All Products
Search
Document Center

DataWorks:Scheduling dependency configuration guide

Last Updated:Aug 03, 2023

Scheduling dependencies in DataWorks are the dependency relationship between ancestor and descendant auto triggered nodes. The nodes are orderly scheduled to run based on the scheduling dependencies. The descendant nodes start to run after the ancestor nodes finish running. This ensures that valid business data is generated at the earliest opportunity. This topic describes how to configure scheduling dependencies for a node to prevent data exceptions due to incorrect configurations of scheduling dependencies. We recommend that you read this topic before you configure scheduling dependencies for a node.

Background information

Scheduling dependencies in DataWorks define the relationships between nodes in scheduling scenarios. After you configure scheduling dependencies for a node, the node can start to run only after its ancestor nodes are successfully run. Scheduling dependencies help ensure that a node can obtain the required data for its running from its ancestor nodes.

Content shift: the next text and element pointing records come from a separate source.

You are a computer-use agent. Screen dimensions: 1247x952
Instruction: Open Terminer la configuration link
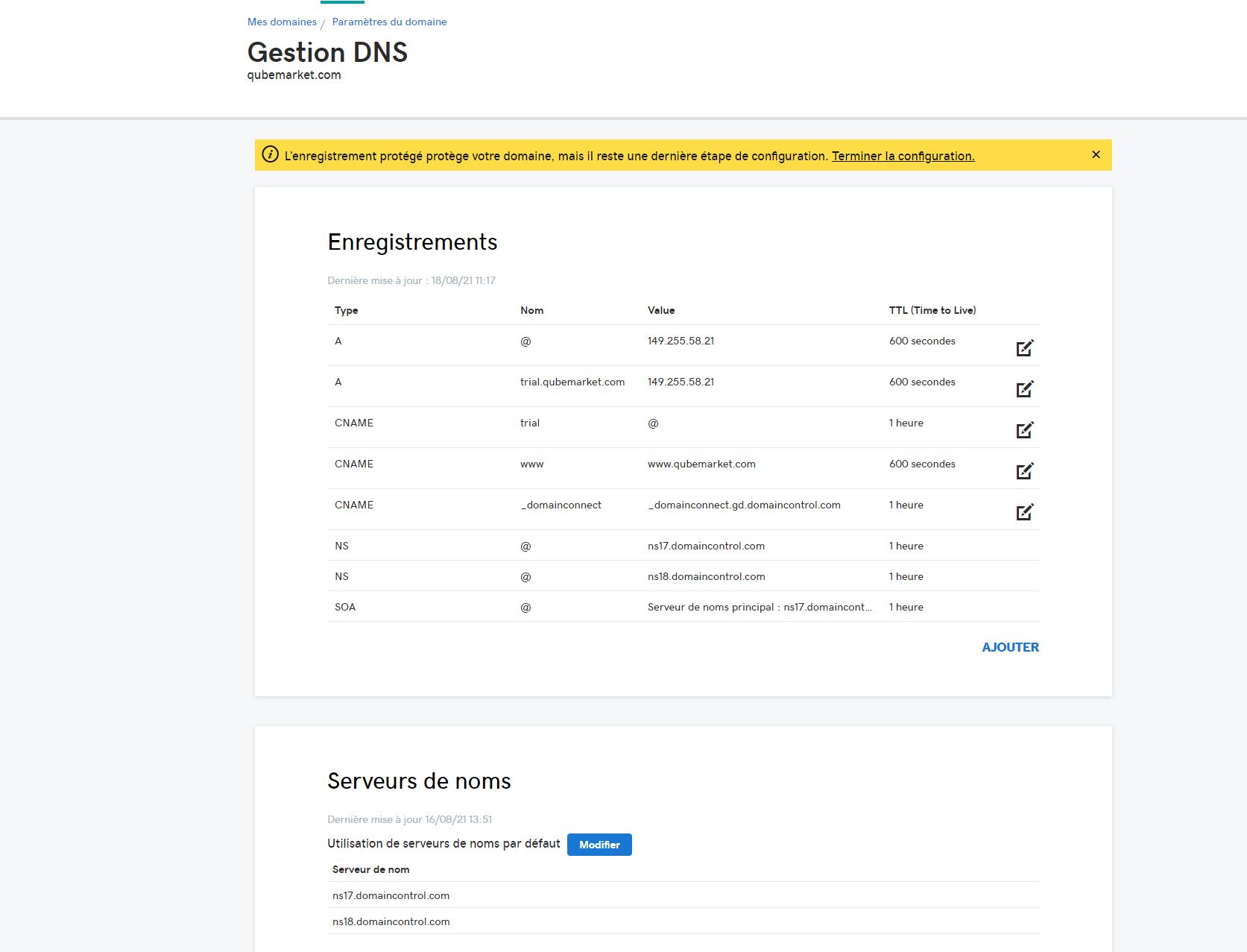click(903, 156)
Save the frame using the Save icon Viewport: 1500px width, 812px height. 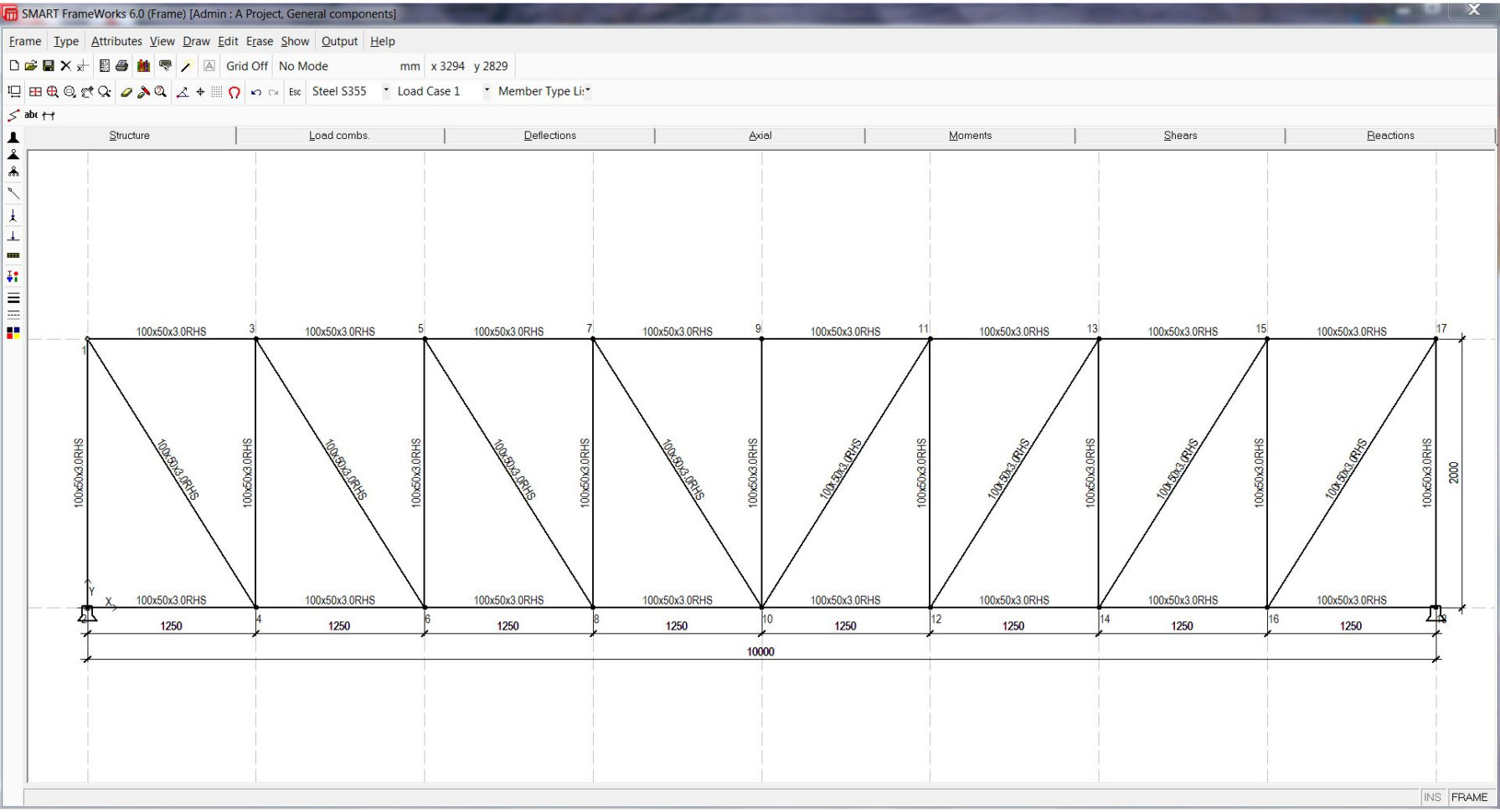click(x=50, y=65)
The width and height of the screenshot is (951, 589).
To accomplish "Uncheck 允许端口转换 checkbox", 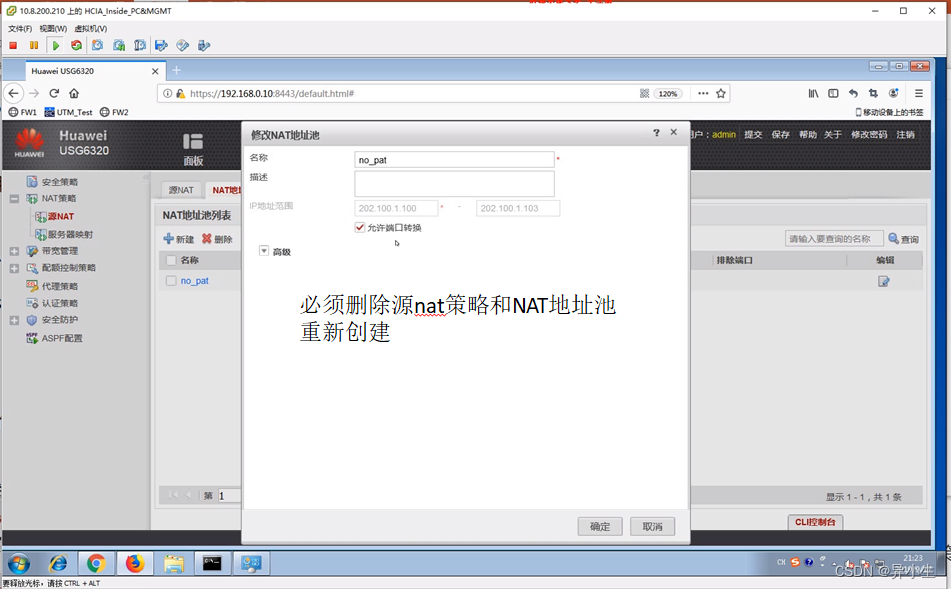I will tap(360, 228).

If the ancestor nodes of the node are successfully run, DataWorks detects that the latest data is generated by the ancestor nodes based on the status of the ancestor nodes. Then, the node obtains the generated data. This prevents the node from failing to obtain the required data.

Precautions

  • After you configure scheduling dependencies for a node, the node can start to run only after its ancestor nodes are successfully run. Otherwise, data quality issues may occur when the node obtains data from its ancestor nodes.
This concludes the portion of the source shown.